Stored records
== Segment start ==
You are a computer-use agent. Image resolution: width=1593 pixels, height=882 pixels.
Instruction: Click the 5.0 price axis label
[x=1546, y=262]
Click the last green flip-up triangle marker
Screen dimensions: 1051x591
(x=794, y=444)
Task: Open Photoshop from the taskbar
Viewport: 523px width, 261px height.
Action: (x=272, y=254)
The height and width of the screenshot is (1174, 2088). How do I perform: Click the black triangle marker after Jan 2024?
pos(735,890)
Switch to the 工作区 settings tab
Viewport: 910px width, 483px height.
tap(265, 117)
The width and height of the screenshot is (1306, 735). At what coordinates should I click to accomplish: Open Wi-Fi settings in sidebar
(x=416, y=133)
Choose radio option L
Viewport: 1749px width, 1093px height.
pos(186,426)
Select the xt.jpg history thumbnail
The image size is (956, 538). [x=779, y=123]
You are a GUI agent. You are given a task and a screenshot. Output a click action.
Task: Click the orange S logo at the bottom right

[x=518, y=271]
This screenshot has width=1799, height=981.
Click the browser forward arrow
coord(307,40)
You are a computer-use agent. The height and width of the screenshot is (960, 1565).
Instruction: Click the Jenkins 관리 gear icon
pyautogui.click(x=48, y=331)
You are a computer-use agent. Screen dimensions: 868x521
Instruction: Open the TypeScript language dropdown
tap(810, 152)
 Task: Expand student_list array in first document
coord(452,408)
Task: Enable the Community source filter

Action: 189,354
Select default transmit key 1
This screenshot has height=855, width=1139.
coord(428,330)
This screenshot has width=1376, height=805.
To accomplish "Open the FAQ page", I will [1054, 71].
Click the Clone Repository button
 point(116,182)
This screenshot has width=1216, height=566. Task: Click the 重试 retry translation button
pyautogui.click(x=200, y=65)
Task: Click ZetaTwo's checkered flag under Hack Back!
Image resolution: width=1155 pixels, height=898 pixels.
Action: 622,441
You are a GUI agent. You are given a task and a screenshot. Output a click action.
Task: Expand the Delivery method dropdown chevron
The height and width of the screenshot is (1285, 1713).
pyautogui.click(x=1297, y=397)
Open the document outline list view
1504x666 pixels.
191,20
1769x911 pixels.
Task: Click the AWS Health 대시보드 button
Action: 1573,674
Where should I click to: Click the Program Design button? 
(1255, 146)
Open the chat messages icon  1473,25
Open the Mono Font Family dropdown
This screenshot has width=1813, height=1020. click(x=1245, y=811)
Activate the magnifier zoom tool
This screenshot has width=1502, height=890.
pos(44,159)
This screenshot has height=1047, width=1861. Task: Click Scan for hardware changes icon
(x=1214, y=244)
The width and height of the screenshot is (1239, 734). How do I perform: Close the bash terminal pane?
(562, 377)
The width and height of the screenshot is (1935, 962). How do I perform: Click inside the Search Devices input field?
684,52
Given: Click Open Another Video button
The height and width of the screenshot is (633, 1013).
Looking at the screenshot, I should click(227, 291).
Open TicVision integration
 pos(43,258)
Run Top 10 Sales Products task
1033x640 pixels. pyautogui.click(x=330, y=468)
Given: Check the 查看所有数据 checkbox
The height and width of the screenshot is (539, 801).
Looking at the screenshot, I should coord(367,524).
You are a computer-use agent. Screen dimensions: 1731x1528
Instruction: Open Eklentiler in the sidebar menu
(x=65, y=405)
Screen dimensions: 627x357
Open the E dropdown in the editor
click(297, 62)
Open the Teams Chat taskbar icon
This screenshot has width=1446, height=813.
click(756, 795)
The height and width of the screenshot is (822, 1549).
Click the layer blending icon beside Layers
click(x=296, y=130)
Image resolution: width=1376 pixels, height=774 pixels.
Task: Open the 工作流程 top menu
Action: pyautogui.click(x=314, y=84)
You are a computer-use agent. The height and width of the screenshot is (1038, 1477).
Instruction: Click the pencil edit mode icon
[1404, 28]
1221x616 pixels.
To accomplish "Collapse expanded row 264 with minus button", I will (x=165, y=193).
== Segment end ==
WHAT IS NEEDED:
Using the same words as the original, repeat the records above.

SOLUTION TO THIS EXERCISE:
You are a computer-use agent. Image resolution: width=1593 pixels, height=882 pixels.
Instruction: Click the 5.0 price axis label
[x=1546, y=262]
Click the last green flip-up triangle marker
Screen dimensions: 1051x591
(x=794, y=444)
Task: Open Photoshop from the taskbar
Viewport: 523px width, 261px height.
Action: (x=272, y=254)
The height and width of the screenshot is (1174, 2088). How do I perform: Click the black triangle marker after Jan 2024?
pos(735,890)
Switch to the 工作区 settings tab
Viewport: 910px width, 483px height.
tap(265, 117)
The width and height of the screenshot is (1306, 735). At what coordinates should I click to accomplish: Open Wi-Fi settings in sidebar
(x=416, y=133)
Choose radio option L
Viewport: 1749px width, 1093px height.
pos(186,426)
Select the xt.jpg history thumbnail
The image size is (956, 538). [x=779, y=123]
You are a GUI agent. You are given a task and a screenshot. Output a click action.
Task: Click the orange S logo at the bottom right

[x=518, y=271]
This screenshot has width=1799, height=981.
Click the browser forward arrow
coord(307,40)
You are a computer-use agent. The height and width of the screenshot is (960, 1565).
Instruction: Click the Jenkins 관리 gear icon
pyautogui.click(x=48, y=331)
You are a computer-use agent. Screen dimensions: 868x521
Instruction: Open the TypeScript language dropdown
tap(810, 152)
 Task: Expand student_list array in first document
coord(452,408)
Task: Enable the Community source filter

Action: 189,354
Select default transmit key 1
This screenshot has height=855, width=1139.
coord(428,330)
This screenshot has width=1376, height=805.
To accomplish "Open the FAQ page", I will [1054, 71].
Click the Clone Repository button
 point(116,182)
This screenshot has width=1216, height=566. Task: Click the 重试 retry translation button
pyautogui.click(x=200, y=65)
Task: Click ZetaTwo's checkered flag under Hack Back!
Image resolution: width=1155 pixels, height=898 pixels.
Action: 622,441
You are a GUI agent. You are given a task and a screenshot. Output a click action.
Task: Expand the Delivery method dropdown chevron
The height and width of the screenshot is (1285, 1713).
pyautogui.click(x=1297, y=397)
Open the document outline list view
1504x666 pixels.
191,20
1769x911 pixels.
Task: Click the AWS Health 대시보드 button
Action: 1573,674
Where should I click to: Click the Program Design button? 
(1255, 146)
Open the chat messages icon  1473,25
Open the Mono Font Family dropdown
This screenshot has width=1813, height=1020. click(x=1245, y=811)
Activate the magnifier zoom tool
This screenshot has width=1502, height=890.
pos(44,159)
This screenshot has height=1047, width=1861. Task: Click Scan for hardware changes icon
(x=1214, y=244)
The width and height of the screenshot is (1239, 734). How do I perform: Close the bash terminal pane?
(562, 377)
The width and height of the screenshot is (1935, 962). How do I perform: Click inside the Search Devices input field?
684,52
Given: Click Open Another Video button
The height and width of the screenshot is (633, 1013).
Looking at the screenshot, I should click(227, 291).
Open TicVision integration
 pos(43,258)
Run Top 10 Sales Products task
1033x640 pixels. pyautogui.click(x=330, y=468)
Given: Check the 查看所有数据 checkbox
The height and width of the screenshot is (539, 801).
Looking at the screenshot, I should coord(367,524).
You are a computer-use agent. Screen dimensions: 1731x1528
Instruction: Open Eklentiler in the sidebar menu
(x=65, y=405)
Screen dimensions: 627x357
Open the E dropdown in the editor
click(297, 62)
Open the Teams Chat taskbar icon
This screenshot has width=1446, height=813.
click(756, 795)
The height and width of the screenshot is (822, 1549).
Click the layer blending icon beside Layers
click(x=296, y=130)
Image resolution: width=1376 pixels, height=774 pixels.
Task: Open the 工作流程 top menu
Action: pyautogui.click(x=314, y=84)
You are a computer-use agent. The height and width of the screenshot is (1038, 1477).
Instruction: Click the pencil edit mode icon
[1404, 28]
1221x616 pixels.
To accomplish "Collapse expanded row 264 with minus button", I will (x=165, y=193).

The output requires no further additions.